Micronutrients are absorbed in the mid to distal jejunum[47]. BPD-DS and to a lesser extent distal RYGB exclude these segments and are associated with macro- and micronutrient deficiencies[9,48]. Hypoalbuminemia occurs in up to 18% of BPD-DS patients[49], further aggravated by a protein intake of half of the recommended amount of 60-120 g protein daily in bariatric patients[47,50]. Hypoalbuminemia is associated with severe diarrhea in every fourth patient ending up with the need for parenteral nutrition[51]. The associated pathogenesis resembles the Kwashiorkor-type malabsorption of severely undernourished children resulting in a reduced production of gastric acid, pancreatic atrophy, small intestinal bowel overgrowth (SIBO) and alterations of the gut microbiota[52]. Treatment is usually initiated by employing supportive measures, rehydration and volume replacement, together with parenteral feeding, akin to World Health Organization Treatment guidelines for children[53]. Alternatively, surgical measures, such as limb length reshaping and reversal of RYGB, may be considered.

ENDOCRINE DISORDERS

Endocrine causes for diarrhea are rather related to morbid obesity and its comorbidities than to bariatric surgery. Ninety percent of patients with type 2 diabetes mellitus (T2DM) are overweight or obese[54]. Metabolic/bariatric surgery, mainly RYGB, is gaining importance in the treatment of T2DM[4,55]. However, minimally symptomatic patients with T2DM may become symptomatic after RYGB. Furthermore, depending on preoperative duration and severity of T2DM, the relapse rate after a disease-free postoperative interval is reported to be up to 11%[56]. Several factors have an influence on diarrhea in T2DM-patients: dietetic, sugar-free food, association of T2DM to celiac disease[57], and T2DM-induced disturbance of the enteric nerve system leading to altered gut motility, again resulting in SIBO and exocrine pancreatic insufficiency (EPI).

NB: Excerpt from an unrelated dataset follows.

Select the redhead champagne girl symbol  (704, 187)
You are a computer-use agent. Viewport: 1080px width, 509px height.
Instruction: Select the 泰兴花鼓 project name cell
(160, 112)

Loss of weight and fat volume after bariatric surgery[58] may require adaptation of drug apportioning otherwise leading to postoperative overdosage, e.g., of thyroid hormones. Thus, switch from LSG to LRYGB for gastroesophageal reflux disease requires monitoring despite absent weight change, as L-thyroxine is absorbed in the (partly excluded) small bowel[59].

MICROBIOTA AND SIBO

In human adults, the gut microbiota is a complex and dynamic ecosystem that coevolves with its host[60], and remains remarkably constant slightly fluctuating around an individual core of stable colonisers. Low diversity of an individual’s fecal bacteria is associated with a more pronounced overall obesity and dyslipidemia, impaired glucose homeostasis, and considerable low-grade inflammation[61]. Dietary changes, use of proton pump inhibitors or (recurrent as well as short- and long-term) antibiotic treatments may result in transient alterations of the gut microbiota composition[62,63]. It is still a matter of debate whether dietary intake or host genetics exert the stronger influence on microbial composition[64]. Not only development of obesity but also body weight reduction following bariatric surgery is, at least partly, attributed to alterations in gut microbiota. RYGB, as against SG, was demonstrated to substantially diminish the diversity of gut microbiota[65] paralleled by an increase in the proportion of Gammaproteobacteria and a decrease in Clostridia[66,67]. SG, however, was shown to cause a change in the Bacteroidetes/Firmicutes ratio, indeed, with a distinct increase in Bacteroidetes and a decline in the abundance of Firmicutes[68]. While the exact mechanisms remain unclear, change of the individual’s microbiota composition is considered to be a key factor of postoperative body weight reduction and may be one of the potential contributors to a stable weight loss after bariatric surgery[65,69]. Even though one would assume the importance of the microbiome regarding occurrence and/or resolution of diarrhea after bariatric surgery, this has not yet been elucidated. Bacteroides, normally increased after SG, was found to be substantially decreased in patients with idiopathic chronic diarrhea[70]. These results were confirmed by another group reporting an enrichment of Bacteroides, among other phyla, in controls when compared to diarrhea cases, irrespective of whether they were or not Clostridium difficile-associated[71]. These results cast a possible relationship between the normally observed post-bariatric shift of Bacteroides within the microbiota composition and diarrhea into doubt. Further studies addressing this question are warranted.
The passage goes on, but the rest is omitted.